DIRECTIONS: Swap "Streaming Profile" for "Playback Profile" in the lines from the one containing "This screenshot has width=1127, height=1064." through the one containing "[x=983, y=244]", changing nothing else, and write out only those lines without the pictures.

== RECORD EXTRACTS ==

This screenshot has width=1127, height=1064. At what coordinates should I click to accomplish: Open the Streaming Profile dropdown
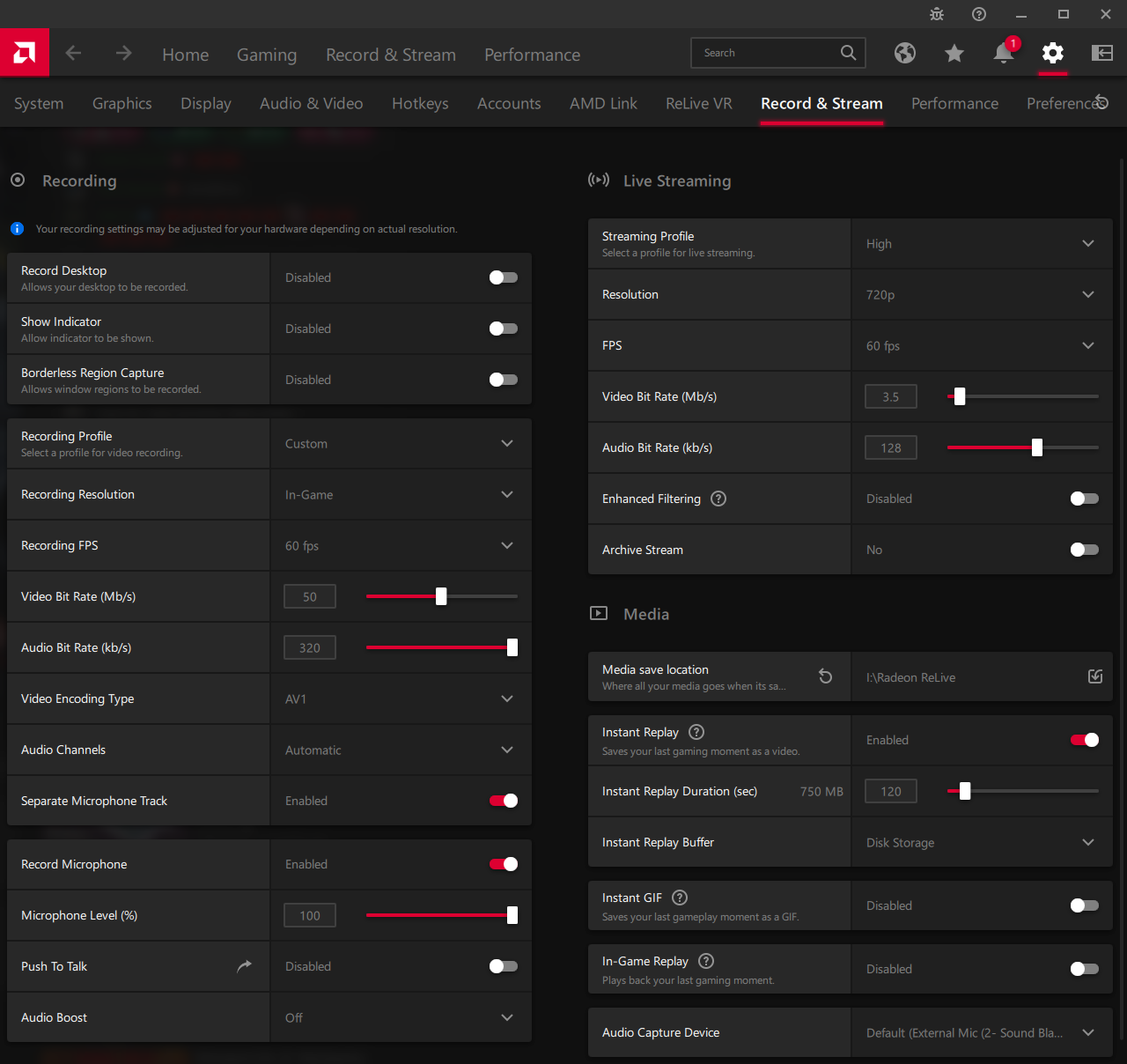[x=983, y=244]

===
== RECORD EXTRACTS ==

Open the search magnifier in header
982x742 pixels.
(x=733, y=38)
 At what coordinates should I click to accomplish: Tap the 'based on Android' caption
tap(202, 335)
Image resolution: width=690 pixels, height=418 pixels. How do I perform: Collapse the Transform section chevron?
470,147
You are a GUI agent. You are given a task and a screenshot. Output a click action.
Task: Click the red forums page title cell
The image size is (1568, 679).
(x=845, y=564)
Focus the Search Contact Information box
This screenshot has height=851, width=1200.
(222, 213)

===
== RECORD EXTRACTS ==

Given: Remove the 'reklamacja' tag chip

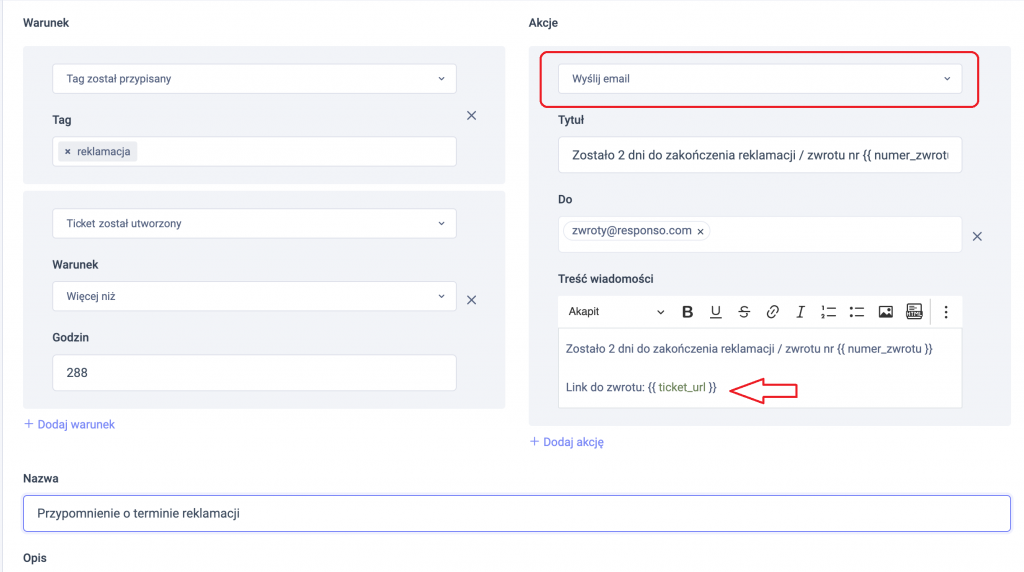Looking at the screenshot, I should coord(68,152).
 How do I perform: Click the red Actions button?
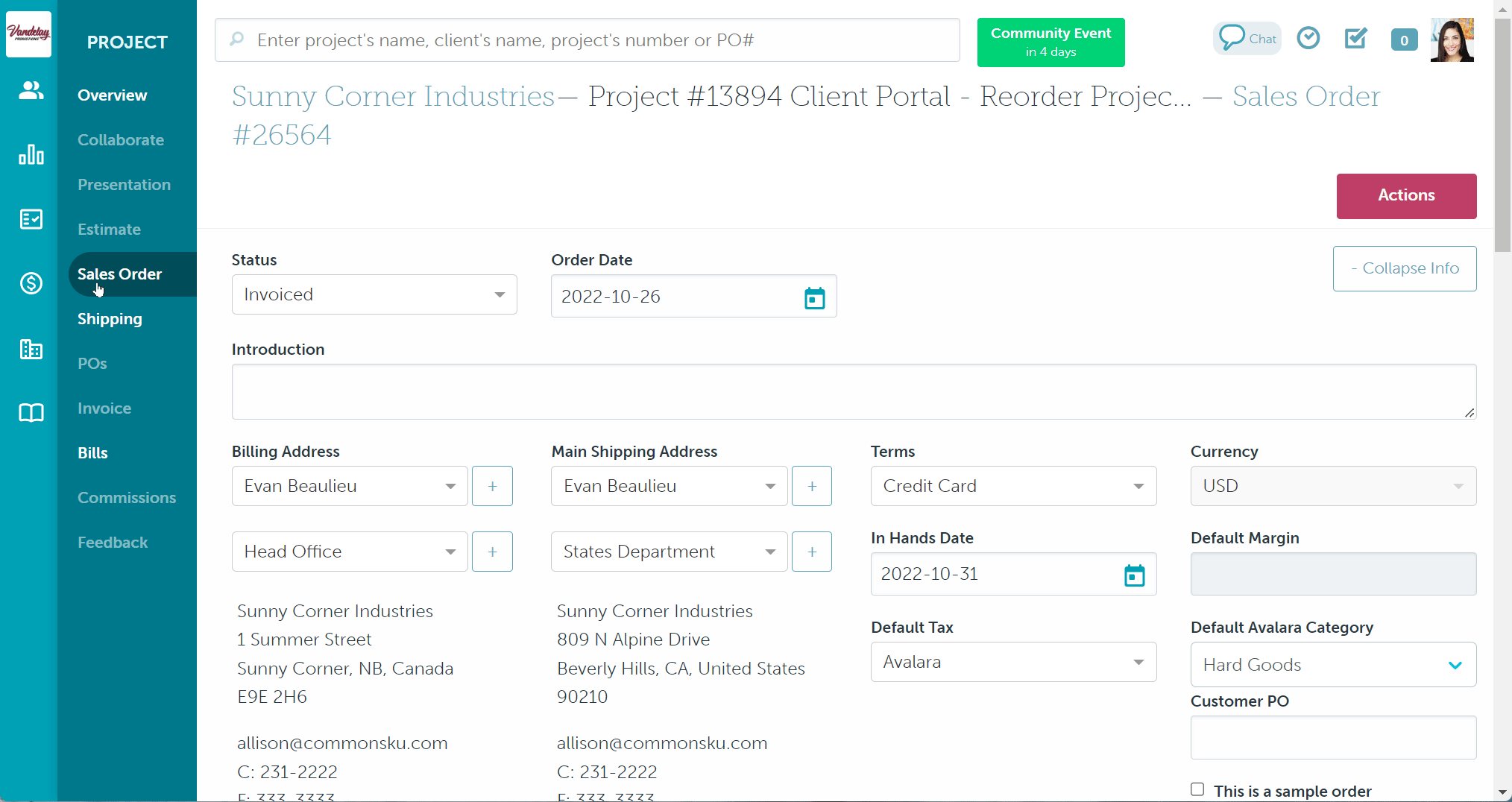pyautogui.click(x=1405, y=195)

===

TASK RESPONSE:
This screenshot has width=1127, height=1064. At what coordinates should I click to accomplish: Open the Playback Profile dropdown
[x=983, y=244]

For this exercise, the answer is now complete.